Algo que me ha servido es leer. Lejos quedaron los tiempos en que podía avanzar cien páginas de tirón. Recurrir a un libro mientras estoy sobre la almohada me arrulla. A las quince, veinte páginas, quedo hipnotizado por las palabras ajenas. Los pestañeos aumentan. Es imprescindible tener una lámpara en el buró (pararse a apagar la luz es anticlimático). Ya después el sobresalto de una memoria lo puede arruinar, pero al menos así me acerco a la meta. Lamento disminuir mi ritmo de lectura, aunque en la balanza me inclino por dormir.
Pasa también que todo es un poco más tranquilo a altas horas de la noche. Es la tregua del día (nadie molesta, hay un silencio romántico). Uno puede encandilarse con la madrugada sin darse cuenta de que es una amante que profesa ingratitud. Dormir hasta tarde paga poco. Acostumbrarse a despertar después de las once a.m. lo trastoca todo. Lo descubres eventualmente. Casi siempre cuando es demasiado tarde.
El insomnio está ligado a la soledad. Decía un viejo poeta que a las tres de la mañana estás tan solo que hasta el sueño te ha abandonado. En la intimidad de la madrugada de un lunes cualquiera no tienes otra que revolcarte en las sábanas. No vas a estropear el descanso de nadie para ponerte a platicar. Al otro día, cuando saltas a la cotidianidad, el resto del mundo va en una frecuencia distinta a la tuya. Vas ojeroso donde los demás son sonrisas. Adormilado, aferrándote a un café para sobrevivir ante la energía que desfila a tus costados.

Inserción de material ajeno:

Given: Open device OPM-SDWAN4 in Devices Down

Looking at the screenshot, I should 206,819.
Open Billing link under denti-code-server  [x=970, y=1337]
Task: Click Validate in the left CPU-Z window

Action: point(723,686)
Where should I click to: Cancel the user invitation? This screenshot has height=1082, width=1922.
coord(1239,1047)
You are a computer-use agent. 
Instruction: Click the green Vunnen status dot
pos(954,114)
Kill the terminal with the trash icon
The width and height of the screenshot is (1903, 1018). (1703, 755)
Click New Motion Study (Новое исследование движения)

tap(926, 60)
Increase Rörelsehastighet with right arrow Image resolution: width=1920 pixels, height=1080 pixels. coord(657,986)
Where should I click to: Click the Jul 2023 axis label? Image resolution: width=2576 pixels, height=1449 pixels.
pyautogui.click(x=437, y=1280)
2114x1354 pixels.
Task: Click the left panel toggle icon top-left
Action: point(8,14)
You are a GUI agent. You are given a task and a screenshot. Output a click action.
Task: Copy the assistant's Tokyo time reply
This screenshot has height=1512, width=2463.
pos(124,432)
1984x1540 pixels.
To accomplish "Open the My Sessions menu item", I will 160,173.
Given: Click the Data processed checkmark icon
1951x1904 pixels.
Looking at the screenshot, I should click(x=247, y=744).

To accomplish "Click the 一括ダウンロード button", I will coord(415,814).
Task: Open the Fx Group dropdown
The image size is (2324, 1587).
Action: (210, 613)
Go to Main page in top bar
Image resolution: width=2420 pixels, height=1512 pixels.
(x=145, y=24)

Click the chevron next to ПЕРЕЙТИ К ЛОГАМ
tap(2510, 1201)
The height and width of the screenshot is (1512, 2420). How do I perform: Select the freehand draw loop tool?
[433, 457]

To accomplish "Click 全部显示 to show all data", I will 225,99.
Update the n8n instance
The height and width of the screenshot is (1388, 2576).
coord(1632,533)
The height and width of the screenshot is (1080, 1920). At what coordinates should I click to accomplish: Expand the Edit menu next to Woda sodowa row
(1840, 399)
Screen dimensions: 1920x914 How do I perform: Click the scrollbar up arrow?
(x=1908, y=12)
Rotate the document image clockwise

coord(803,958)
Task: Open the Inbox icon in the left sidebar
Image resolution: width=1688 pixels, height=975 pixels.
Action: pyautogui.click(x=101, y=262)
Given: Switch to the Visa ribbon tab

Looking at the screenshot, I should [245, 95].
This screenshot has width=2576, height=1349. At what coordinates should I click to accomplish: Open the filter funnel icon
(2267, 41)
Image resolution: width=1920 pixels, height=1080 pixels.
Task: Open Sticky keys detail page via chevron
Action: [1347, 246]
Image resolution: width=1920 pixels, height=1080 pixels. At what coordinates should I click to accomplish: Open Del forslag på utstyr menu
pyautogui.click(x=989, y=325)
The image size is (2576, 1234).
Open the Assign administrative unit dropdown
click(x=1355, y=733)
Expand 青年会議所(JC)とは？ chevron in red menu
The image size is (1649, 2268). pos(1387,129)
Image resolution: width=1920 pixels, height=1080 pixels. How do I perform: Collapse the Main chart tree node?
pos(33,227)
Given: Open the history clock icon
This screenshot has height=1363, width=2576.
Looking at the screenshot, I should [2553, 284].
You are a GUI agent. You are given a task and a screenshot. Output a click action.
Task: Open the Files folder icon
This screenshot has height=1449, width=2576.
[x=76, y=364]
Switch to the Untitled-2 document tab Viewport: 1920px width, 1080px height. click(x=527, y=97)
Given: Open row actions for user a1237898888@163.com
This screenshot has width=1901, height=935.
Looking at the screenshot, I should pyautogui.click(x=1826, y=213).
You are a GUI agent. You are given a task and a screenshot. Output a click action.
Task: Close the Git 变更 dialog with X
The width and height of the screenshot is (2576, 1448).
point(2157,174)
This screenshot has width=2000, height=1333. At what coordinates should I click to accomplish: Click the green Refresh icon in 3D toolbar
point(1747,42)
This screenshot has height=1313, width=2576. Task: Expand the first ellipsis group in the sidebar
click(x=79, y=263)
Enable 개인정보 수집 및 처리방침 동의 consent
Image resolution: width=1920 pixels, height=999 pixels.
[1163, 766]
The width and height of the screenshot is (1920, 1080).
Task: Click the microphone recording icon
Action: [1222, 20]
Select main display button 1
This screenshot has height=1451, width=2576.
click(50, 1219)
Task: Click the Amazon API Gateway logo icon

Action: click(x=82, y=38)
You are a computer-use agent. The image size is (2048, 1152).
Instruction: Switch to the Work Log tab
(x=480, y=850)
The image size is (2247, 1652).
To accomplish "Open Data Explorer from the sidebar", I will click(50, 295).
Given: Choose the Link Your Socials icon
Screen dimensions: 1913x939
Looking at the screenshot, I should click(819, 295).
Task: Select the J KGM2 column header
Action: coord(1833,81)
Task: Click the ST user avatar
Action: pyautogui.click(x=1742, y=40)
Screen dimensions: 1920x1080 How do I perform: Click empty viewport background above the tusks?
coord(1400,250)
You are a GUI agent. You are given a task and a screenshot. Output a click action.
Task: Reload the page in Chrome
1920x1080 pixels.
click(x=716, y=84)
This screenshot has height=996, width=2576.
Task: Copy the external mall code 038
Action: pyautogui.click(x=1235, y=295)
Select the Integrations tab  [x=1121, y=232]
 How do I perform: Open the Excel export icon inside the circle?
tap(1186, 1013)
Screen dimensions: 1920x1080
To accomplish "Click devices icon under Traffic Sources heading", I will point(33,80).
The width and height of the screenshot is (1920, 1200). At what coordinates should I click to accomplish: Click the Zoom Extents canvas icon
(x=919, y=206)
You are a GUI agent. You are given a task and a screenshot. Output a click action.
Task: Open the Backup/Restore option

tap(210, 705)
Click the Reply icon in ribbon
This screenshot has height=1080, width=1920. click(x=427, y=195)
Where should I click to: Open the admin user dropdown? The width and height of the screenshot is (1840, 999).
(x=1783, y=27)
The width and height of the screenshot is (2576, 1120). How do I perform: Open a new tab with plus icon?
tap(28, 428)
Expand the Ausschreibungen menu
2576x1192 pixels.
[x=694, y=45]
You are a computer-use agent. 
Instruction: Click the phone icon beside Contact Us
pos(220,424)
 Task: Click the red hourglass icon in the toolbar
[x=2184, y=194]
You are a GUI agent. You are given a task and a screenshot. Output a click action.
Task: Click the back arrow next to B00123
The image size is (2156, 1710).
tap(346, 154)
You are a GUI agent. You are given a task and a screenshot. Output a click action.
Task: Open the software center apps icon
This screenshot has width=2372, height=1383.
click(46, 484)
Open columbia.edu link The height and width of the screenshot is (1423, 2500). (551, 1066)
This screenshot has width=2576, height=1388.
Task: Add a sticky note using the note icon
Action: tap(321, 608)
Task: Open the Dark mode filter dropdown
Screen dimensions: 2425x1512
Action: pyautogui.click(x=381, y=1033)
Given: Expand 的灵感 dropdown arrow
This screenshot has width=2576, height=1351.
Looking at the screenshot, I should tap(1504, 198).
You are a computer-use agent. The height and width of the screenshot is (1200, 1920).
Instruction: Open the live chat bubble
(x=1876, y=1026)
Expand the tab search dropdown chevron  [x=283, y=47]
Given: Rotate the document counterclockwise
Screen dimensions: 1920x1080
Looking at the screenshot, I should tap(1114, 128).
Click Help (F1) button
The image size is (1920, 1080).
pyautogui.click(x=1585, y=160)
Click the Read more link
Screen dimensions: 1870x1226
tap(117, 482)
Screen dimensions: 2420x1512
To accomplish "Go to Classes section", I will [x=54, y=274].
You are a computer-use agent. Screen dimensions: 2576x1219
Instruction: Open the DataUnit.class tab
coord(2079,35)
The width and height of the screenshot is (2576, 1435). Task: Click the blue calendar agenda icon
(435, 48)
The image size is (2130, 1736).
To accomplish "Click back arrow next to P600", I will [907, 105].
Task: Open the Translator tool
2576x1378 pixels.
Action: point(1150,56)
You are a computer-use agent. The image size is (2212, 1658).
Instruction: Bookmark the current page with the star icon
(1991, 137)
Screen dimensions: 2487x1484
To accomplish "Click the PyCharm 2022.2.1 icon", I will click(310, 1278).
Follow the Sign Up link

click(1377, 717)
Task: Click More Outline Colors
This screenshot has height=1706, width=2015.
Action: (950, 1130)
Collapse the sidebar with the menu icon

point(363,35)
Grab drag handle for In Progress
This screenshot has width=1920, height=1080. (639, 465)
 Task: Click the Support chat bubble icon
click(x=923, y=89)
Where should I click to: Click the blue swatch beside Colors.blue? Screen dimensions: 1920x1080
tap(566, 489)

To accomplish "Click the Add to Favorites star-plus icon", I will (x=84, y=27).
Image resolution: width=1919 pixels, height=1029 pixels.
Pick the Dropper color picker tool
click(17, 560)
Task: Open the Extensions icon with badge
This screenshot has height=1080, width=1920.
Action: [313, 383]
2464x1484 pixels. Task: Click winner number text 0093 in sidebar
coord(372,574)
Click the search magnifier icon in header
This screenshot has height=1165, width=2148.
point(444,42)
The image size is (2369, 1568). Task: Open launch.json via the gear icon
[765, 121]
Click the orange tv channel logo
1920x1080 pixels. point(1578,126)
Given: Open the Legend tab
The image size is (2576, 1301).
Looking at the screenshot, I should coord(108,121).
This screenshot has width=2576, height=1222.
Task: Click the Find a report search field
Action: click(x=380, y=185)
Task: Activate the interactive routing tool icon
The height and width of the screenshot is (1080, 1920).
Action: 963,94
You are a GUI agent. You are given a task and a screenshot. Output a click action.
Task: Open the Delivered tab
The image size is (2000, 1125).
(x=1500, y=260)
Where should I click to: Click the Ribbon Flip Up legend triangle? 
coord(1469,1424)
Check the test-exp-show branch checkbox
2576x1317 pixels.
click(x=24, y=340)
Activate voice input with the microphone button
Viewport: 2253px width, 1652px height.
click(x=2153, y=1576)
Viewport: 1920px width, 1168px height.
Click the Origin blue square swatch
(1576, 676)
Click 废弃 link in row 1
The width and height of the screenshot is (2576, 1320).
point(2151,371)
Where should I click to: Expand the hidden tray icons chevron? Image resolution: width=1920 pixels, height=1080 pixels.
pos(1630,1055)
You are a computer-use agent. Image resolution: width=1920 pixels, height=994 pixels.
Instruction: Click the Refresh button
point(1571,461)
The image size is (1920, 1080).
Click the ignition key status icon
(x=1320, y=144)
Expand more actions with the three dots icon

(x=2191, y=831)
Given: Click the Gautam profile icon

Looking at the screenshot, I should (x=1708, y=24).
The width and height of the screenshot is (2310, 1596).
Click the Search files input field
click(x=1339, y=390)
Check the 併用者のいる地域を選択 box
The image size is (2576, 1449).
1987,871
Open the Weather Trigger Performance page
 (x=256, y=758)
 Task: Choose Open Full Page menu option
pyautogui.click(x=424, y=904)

Por ello hay que acostarse y levantarse temprano. A nivel personal tal vez sea la madre de todas las batallas. Decenas de variables se abren o cierran a partir de este hecho fundamental: dormir bien y ponerse en marcha lo antes posible. No hay que escatimar en esfuerzos para superar un pozo que nos vuelve tan vulnerables.